- Artist: Jane Alexander
- Year: 1986
- Medium: mixed media
- Location: South African National Gallery; Cape Town, South Africa;
- Accession: no. 90/73

= The Butcher Boys =

Sculpture made by Jane Alexander

Butcher Boys (1985/1986) is a sculpture made by South African artist Jane Alexander of three, life-size, oil-painted plaster figures with animal horn and bone details, seated on a bench. The work formed part of her MAFA submission (University of the Witwatersrand) and was first exhibited at the Market Theatre Gallery in Johannesburg in 1986. It was acquired by the South African National Gallery in 1991. The work was a response to the state of emergency in South Africa at the time.

The work consists of three life-size humanoid beasts with powdery skin, black eyes, broken horns, and no mouths sitting on a bench. The beasts are devoid of their outside senses - their ears are nothing more than deep gorges in their heads and their mouths are missing, appearing to be covered with thick roughened skin.

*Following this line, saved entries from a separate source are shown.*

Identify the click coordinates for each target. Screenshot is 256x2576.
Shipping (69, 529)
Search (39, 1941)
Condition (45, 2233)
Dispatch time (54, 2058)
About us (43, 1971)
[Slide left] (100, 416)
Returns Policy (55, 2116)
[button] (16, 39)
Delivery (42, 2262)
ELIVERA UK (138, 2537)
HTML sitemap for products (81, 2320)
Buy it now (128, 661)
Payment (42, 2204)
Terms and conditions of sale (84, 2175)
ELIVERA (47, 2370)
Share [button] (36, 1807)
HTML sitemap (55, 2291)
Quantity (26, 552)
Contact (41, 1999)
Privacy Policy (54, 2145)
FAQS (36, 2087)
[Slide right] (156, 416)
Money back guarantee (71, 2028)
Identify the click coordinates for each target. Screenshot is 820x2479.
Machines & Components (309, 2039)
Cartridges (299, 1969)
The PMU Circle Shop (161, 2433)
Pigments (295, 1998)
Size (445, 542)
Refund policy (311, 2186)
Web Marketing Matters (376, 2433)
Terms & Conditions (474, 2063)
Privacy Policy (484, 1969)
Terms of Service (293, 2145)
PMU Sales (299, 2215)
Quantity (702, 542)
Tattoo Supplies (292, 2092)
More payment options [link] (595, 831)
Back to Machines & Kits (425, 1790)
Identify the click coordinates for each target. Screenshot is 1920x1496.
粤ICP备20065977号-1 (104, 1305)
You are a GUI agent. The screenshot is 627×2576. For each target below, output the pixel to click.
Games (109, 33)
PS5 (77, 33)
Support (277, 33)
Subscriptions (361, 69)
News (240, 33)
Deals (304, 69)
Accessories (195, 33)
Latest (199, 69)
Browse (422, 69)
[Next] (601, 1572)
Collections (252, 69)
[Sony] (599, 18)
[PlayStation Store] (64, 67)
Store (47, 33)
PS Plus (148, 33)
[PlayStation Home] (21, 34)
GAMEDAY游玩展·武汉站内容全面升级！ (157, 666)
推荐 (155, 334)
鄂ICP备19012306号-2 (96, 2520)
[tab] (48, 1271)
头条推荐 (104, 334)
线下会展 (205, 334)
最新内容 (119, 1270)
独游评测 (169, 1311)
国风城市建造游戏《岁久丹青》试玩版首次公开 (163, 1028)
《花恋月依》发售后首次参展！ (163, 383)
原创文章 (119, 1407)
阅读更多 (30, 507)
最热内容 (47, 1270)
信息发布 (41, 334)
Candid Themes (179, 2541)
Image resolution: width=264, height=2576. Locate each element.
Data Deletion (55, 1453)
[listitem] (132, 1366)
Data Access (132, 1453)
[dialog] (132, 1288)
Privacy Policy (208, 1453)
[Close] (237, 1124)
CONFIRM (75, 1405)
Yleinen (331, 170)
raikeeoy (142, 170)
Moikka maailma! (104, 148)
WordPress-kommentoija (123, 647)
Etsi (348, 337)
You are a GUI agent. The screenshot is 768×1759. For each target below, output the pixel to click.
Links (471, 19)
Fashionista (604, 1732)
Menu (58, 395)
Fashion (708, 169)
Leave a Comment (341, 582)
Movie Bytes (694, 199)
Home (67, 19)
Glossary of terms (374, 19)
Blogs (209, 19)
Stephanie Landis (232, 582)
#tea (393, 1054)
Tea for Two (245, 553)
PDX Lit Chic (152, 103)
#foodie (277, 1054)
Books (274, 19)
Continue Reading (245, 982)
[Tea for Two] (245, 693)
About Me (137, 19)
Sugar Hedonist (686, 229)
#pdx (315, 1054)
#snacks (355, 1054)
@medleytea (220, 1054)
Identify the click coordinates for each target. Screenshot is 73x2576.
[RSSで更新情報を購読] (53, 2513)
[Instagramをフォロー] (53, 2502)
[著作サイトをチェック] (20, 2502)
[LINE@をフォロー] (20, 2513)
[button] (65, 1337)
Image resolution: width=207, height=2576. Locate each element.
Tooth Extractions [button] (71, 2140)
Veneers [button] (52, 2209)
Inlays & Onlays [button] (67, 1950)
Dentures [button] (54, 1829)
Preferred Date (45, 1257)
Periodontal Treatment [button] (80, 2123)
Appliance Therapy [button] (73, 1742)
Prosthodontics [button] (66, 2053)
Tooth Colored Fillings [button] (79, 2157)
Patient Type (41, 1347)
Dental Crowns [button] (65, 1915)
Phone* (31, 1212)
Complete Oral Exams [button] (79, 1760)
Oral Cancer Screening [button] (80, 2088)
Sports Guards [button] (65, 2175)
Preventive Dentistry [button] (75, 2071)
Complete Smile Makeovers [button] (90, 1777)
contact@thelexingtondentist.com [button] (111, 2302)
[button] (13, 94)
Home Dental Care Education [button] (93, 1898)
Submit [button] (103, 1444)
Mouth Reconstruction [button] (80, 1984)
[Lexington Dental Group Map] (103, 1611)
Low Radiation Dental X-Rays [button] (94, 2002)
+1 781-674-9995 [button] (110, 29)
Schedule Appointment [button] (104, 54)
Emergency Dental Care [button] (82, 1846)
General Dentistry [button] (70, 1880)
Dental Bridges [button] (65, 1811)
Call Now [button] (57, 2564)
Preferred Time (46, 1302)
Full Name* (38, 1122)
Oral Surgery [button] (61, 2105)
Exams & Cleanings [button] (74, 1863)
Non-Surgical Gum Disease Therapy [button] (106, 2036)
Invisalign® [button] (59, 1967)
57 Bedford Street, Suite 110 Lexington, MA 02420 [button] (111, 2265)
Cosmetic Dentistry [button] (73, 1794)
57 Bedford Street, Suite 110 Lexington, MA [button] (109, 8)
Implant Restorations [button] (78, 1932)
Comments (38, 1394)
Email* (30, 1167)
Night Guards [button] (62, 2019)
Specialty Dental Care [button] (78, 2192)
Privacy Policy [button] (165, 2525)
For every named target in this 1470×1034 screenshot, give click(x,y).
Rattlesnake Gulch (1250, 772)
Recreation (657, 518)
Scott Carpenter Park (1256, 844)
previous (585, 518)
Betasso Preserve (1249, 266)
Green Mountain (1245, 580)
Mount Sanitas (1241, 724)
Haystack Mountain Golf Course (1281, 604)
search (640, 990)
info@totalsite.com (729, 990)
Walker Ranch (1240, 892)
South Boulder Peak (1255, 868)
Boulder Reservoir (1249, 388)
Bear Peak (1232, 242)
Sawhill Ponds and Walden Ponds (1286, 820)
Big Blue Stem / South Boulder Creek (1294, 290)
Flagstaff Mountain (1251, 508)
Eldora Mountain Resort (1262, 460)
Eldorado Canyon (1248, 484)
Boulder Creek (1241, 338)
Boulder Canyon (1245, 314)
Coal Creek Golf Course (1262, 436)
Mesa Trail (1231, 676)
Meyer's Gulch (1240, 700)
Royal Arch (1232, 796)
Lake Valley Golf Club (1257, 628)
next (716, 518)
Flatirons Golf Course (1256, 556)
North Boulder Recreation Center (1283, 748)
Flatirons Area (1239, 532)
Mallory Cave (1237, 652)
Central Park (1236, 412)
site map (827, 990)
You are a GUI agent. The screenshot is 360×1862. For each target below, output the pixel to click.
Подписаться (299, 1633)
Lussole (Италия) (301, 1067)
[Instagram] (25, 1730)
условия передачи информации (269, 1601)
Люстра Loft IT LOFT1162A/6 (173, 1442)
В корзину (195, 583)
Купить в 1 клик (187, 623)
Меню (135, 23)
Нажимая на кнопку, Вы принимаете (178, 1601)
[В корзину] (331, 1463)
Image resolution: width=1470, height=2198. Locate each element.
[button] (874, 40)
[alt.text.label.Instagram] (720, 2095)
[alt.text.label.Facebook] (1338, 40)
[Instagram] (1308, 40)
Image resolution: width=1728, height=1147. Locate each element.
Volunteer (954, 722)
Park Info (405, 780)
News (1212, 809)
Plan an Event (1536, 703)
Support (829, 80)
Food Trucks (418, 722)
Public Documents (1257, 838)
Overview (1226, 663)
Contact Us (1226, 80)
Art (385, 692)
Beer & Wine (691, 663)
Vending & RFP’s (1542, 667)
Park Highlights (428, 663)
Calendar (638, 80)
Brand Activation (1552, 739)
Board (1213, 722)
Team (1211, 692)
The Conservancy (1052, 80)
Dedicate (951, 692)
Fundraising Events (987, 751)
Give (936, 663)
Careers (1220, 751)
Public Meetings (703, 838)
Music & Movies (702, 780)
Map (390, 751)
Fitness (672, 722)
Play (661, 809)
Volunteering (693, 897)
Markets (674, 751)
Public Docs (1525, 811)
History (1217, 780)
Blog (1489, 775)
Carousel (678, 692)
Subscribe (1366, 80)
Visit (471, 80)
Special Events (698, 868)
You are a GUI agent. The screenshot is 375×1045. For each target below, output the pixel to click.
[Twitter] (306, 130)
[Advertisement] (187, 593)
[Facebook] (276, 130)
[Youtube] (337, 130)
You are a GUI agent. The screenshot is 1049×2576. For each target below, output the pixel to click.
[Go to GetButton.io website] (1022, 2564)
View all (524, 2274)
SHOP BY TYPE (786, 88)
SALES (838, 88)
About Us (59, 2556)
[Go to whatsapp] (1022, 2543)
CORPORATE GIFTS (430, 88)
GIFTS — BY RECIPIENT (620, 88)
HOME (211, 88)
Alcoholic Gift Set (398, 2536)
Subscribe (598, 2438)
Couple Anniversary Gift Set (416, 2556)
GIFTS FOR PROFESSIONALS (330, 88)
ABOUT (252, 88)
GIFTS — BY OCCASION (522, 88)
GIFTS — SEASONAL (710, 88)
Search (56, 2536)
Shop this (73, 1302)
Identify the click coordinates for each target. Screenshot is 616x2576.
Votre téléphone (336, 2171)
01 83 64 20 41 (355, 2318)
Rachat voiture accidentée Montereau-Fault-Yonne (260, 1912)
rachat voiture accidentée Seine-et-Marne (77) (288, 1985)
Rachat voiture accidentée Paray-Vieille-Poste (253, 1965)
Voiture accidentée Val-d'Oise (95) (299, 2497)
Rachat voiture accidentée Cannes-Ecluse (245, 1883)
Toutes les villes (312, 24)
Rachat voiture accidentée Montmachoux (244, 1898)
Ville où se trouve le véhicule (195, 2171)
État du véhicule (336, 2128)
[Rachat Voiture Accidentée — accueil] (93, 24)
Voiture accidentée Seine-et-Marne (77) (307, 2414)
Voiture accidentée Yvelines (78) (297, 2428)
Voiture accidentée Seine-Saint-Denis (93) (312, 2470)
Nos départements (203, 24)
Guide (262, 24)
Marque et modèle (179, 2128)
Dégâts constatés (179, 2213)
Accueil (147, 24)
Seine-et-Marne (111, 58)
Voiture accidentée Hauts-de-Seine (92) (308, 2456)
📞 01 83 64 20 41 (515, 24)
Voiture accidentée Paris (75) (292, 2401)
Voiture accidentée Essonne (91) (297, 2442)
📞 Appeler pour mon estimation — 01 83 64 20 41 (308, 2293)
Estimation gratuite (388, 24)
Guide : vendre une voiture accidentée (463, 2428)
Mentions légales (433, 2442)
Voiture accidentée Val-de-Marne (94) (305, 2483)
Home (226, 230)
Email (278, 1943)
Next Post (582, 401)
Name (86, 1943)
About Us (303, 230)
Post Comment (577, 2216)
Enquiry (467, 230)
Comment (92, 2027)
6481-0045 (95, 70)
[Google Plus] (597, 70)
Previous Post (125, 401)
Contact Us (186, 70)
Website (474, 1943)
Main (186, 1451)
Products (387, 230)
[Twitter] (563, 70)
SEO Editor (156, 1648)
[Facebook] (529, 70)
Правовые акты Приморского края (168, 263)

Brett Bailey's Plays of Miracle and Wonder was published with a cover photograph showing three men posed after Jane Alexander's Butcher Boys sculpture.

==Copyright controversy==
In February 2012, South African band Die Antwoord released an online teaser trailer for their album Ten$Ion which referenced the sculpture without Alexander's consent. In the video, band members Yolandi Visser and Ninja, along with their daughter Sixteen, appear in powdery white makeup. Yolandi and Ninja wear black contact lenses, and Ninja also wears ram horns on his head. The artist's lawyer, Martin Heller, stated: "Ms. Alexander is concerned that Die Antwoord's use of her work and its context might be publicly perceived as reflecting her own artistic intention. In creating the work, Ms. Alexander referred to the dehumanizing forces of apartheid. Ms. Alexander does not intend to limit her work's interpretation, and she does not seek to interfere with other artists' work." The video has since been removed from distribution.